Compositions for colouring or dyeing hair can be categorised into temporary, semi-temporary, semi-permanent, permanent and, more recently, the so-called demi-permanent products. Although these names try to describe the general longevity of the colour in terms of wash-out, there is considerable blurring of the categories depending upon the brand of hair colour purchased, the dyes used and the formulation of the carrier base. However, as a guide:                Temporary lasts only one wash        Semi-temporary lasts approximately 5 washes        Semi-permanent lasts approximately 10 washes        Demi-permanent last approximately 20 washes        Permanent is not washed out and lasts until the colour fades or grows out        
Other products on the market are sold as post-colour formulations and these claim to extend the life of the hair colour. These can be split into ‘colour maintenance’ products, normally shampoos, which are formulated to be mild and help reduce colour washout, and ‘re-tint’ products, which possess a low concentration of colour to reinforce the existing colour of the hair.
The chemistry of hair dyes differs greatly. Temporary and semi-temporary colours tend to be larger molecules that are unable to penetrate the hair shaft and so reside on the hair surface. This makes them easy to remove with washing. Semi-permanent, demi-permanent and permanent colours are smaller molecules, which are able to penetrate the hair shaft, making them more resistant to hair washing.
The following list is a guide to the types of dye often found in the particular category of hair product. It should be noted that many commercially available products contain combinations of dye types:                Temporary hair colours include food or vegetable dyes or their insoluble lakes (pigments). Here, the colouring formulation normally contains fixatives such as resins to hold the colour onto the hair. These are easily removed with shampoo.        Semi-temporary dyes are cationic in charge. The cationic charge allows them to bind to the hair surface and makes them more resistant to washing.        Semi-permanent dyes are normally small, nitro-dyes, which are able to penetrate the hair shaft. This makes them less readily removed with washing.        Permanent dyes (and couplers) are themselves colourless precursors called oxidation dyes. These precursors, in the presence of peroxide, undergo a chemical reaction to produce coloured compounds of varying degrees of polymerisation. Penetration of the colourless precursors into the hair fibre can be ‘encouraged’ by the use of an alkali, such as ammonia, which causes the hair shaft to swell and become more porous. Once within the hair fibre, the small colourless precursors polymerize to form the larger coloured compounds. These are then trapped within the hair fibre by their physical size.        Demi-permanent colours use similar, colourless, precursors to the permanent colours. However, the use of different coupling agents restricts polymerization to the formation of smaller coloured compounds. These smaller compounds are more easily washed out of the hair. Also, the reduction or elimination of ammonia from the formulation helps to limit the penetration of the precursors.        
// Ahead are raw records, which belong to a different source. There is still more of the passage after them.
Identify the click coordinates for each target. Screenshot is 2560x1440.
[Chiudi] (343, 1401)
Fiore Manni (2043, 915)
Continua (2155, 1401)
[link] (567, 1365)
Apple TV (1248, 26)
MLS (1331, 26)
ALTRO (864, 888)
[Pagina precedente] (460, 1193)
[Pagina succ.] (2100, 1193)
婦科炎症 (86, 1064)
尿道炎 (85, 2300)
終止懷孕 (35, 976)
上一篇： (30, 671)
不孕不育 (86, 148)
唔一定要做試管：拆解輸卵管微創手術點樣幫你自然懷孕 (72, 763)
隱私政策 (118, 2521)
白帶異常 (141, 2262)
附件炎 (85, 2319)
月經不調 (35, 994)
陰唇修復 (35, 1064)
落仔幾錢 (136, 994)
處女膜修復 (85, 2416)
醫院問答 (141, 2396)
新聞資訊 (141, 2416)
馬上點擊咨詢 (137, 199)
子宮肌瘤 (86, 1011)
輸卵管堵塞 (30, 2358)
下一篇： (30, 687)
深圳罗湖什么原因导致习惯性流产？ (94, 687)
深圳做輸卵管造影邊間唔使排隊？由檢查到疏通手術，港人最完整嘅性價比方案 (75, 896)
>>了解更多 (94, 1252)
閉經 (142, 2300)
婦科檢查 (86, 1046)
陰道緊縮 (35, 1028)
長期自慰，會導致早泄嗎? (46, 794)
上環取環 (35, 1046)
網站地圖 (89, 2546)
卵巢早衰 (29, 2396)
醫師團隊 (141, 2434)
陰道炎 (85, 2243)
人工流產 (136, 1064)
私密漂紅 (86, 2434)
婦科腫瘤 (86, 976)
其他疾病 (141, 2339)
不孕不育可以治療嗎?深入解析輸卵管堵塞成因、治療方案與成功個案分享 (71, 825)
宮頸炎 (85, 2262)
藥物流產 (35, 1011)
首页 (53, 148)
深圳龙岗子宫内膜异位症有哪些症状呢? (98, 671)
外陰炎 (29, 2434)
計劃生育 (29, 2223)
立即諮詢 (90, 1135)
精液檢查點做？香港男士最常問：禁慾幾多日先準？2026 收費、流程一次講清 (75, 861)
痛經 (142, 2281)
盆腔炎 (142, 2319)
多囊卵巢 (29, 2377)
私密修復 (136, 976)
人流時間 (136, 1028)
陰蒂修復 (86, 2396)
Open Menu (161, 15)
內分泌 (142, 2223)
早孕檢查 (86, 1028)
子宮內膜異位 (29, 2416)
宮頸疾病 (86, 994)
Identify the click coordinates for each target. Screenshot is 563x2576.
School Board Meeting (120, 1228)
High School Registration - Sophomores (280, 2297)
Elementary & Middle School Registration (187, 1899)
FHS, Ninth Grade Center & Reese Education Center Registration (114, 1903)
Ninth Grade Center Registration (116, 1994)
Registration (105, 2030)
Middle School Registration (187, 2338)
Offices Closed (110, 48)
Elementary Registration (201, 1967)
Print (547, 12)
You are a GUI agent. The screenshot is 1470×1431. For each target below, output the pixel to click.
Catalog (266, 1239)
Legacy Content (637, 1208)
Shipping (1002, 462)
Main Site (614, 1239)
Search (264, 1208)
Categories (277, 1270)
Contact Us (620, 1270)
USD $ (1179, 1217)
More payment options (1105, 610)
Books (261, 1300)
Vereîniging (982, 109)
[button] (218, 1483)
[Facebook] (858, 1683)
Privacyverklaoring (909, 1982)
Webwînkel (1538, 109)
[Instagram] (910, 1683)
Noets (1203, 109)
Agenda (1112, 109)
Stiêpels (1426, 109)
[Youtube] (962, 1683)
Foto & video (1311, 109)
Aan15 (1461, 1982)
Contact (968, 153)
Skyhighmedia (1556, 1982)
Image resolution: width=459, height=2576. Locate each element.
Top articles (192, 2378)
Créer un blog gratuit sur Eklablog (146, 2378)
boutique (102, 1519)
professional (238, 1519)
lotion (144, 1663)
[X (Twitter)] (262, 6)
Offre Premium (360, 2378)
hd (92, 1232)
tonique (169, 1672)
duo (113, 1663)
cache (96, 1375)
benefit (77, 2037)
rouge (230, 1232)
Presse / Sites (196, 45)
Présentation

Many products contain a combination of different dye types. For example, some semi-temporary dyes are mixed with the semi-permanent dyes to produce more natural looking shades. The demi-permanent and permanent products can provide a wide variety of colours even on dark hair because the natural hair colour is bleached during the process. The use of the temporary, semi-temporary and semi-permanent colours are dependent upon the individual's natural hair colour; a dark haired person cannot become blond.
The reason for the recent popularity in demi-permanent colouration comes from the desire to produce a more natural look and reduce damage to the hair. Demi-permanent colouring is also used to boost an old, fading, permanent colour.
Semi-temporary or semi-permanent products are used to tint the hair. A growing market for these colours is also in masking gray hair. This is because these types of colours effect the lighter (white) hairs more than the darker hairs, helping to provide a more natural look. However, as described above, such products do not last very long.